L’ex presidente della Camera, Luciano Violante, è convinto che Giorgia Meloni stia lavorando alla costruzione di un nuovo Pci italiano. No, un attimo. Nulla a che vedere, chiaramente, con il vecchio gran partito comunista. Ma un partito conservatore. Violante dice a Libero di guardare con interesse Meloni “nella paziente costruzione di un vero partito conservatore, senza fascismi”. Ci sono, oggi, gli estremi affinché avvenga la gemmazione di una formazione politica con queste sembianze. Lo abbiamo chiesto a Marco Tarchi, politologo e docente all’Università degli Studi di Firenze Cesare Alfieri.

Luciano Violante sostiene che Giorgia Meloni sia al lavoro per costruire un partito conservatore italiano, oltre fascismi e localismi. È, in effetti, in atto questo processo?

Sul piano delle dichiarazioni, sì, ma di mosse pratiche finora se ne sono viste poche. E finché sussisteranno come realtà autonome Forza Italia e i gruppetti di Toti, Lupi e simili non sarà facile che questa prospettiva si concretizzi. A meno di non voler ridurre il conservatorismo a una mera copia dell’ala moderata della Democrazia cristiana.

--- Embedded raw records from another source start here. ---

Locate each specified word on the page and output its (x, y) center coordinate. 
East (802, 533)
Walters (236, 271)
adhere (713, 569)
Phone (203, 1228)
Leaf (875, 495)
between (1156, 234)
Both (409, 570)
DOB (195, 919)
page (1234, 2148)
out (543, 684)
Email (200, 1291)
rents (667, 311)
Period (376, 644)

Che era ben altra cosa rispetto a quanto Meloni ha sempre dichiarato di voler creare.

Cosa manca a FdI per diventare uno schieramento politico che si avvicini al modello conservatore per eccellenza, quello dei Tory britannico?

Il contesto politico di quel Paese, e comunque i Conservatori inglesi, al di là dell’etichetta, sono un eterogeneo aggregato di tendenze liberali, moderate, blandamente nazionaliste e persino moderatamente progressiste, che – malgrado la formale alleanza – con la cultura politica di Fratelli d’Italia ha poco a che vedere.

Pensa che ci possa essere spazio, anche su scala internazionale per una nuova forma di partito conservatore con il quale intessere nuove alleanze?

Questa struttura di coordinamento c’è già – il Partito dei Conservatori e Riformisti – e Meloni la presiede. Ma, per l’eterogeneità a cui accennavo ha scarse capacità operative. Ampliarne i confini mi sembra impresa ardua: Tra Vox e i Tories, i Democratici di Svezia e la Csu, il Pis polacco e i Républicains francesi le distanze rimangono notevoli.

In questa operazione Salvini e Berlusconi potrebbero rispolverare l’idea del patto federativo in chiave anti-Meloni?

È possibile, ma a meno di assorbire completamente Forza Italia, per la Lega sarebbe l’ennesima mossa autolesionistica, che le precluderebbe ogni futuro possibile accesso a quel serbatoio di umori populisti che in passato l’aveva proiettata oltre il 34% dei voti.

Una delle sfide maggiori per questo governo è la riforma istituzionale in chiave presidenziale o semi-presidenziale. Ce la farà?

Dipende dal possibile appoggio – previa contropartite – di Calenda e Renzi. Che al momento non mi sembrano propensi a fornirlo. È un’incognita.

Grande è la confusione in casa Pd per la Successione di Enrico Letta alla segretaria. Che scenari prevede? Ci sarà l’alleanza con i Grillini o è un amore sfiorito?

Di sicuro, un ritorno al connubio con il Pd interromperebbe la tendenza al recupero dei consensi che il M5S sta mostrando: gran parte dell’elettorato dei Cinque Stelle non ha granché a che fare con la sinistra e nel movimento cerca le residue tracce del grillismo delle origini (dal reddito di cittadinanza ai sentimenti anti-establishment). Quanto al Pd, lo scontro Bonaccini-Schlein mostrerà ancor più chiaramente l’estrema difficoltà di tenere insieme anime che esprimono divergenze ideologiche profonde. E il rischio-scissione non è affatto da escludere. Se poi dovesse prevalere la linea Schlein, Calenda e Renzi potrebbero festeggiare.